3 thoughts on “The Squalid Truth”

  1. I went to work in Daya Dan in 2004 from the United States. I did witness practices that would never be tolerated here in the States, or any other successful country. But with the very primitive resources that these homes have it seems there is no better way. I found the nuns to be very loving and concerned with the children and their welfare, nothing that they were doing was done with maliciousness of any kind. It seemed like simple ignorance and lack of alternatives. I tried, as we all do, to leave Daya Dan a little better than I found it. my friends and I purchased clothing, bed sheets and a cooking stove for the orphanage in hopes of making life a little easier on these wonderful sisters who dedicate their lives to these children and truly are doing the best they can. Money and managers of course would help, but who will do this? There are two other orphanages also, not much different from Daya Dan. These children could be much, much worse off in the streets where so many other children live with no care at all. Closing Daya Dan would be catastrophic for the children who live there. Where would they go?
    I will be returning to Daya Dan in January. My husband and I would like to bring in a bathtub and hot water for the children.


  2. In searching for “Daya Dan” on the all-mighty Google, I came across this link. I can’t say whether this sit is being used any more or no t, but I’ll say something nonetheless. I’m 17 (officially today)year old, from New York, Indian. I’m currently in Kolkota volunteering with the Missionaries of Charity at Daya Dan. What little I’ve read on the site really surprised me. Daya Dan, though, perhaps,underfunded is doing a remarkable job. There are currently about 40 kids there, all well-clothed and they seem happy enough. The sisters and people working there are all incredibly kind and understanding, and treat the kids as they would their own blood. Sure, once in a while a child is scolded, but for positive reasons. If you give these kids too much love, they’ll drown in it- they need to learn when and when not to yell at the top of their lungs or toss their food-laden spoon across the room.

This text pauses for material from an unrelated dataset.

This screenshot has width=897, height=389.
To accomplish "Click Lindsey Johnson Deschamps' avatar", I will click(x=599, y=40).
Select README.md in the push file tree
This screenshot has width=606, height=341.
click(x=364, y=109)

    I’ve been volunteering for 4 days now, and will continue to do so till the end of July. All I have to say is that they’re doing a great job at Daya Dan. If not for it and the other missionaries of charity, people would be suffering. These kids would, most likely, have been put to death immediately. The elderly would have long sinced passed away from lack of medical treatment, and many would be starving.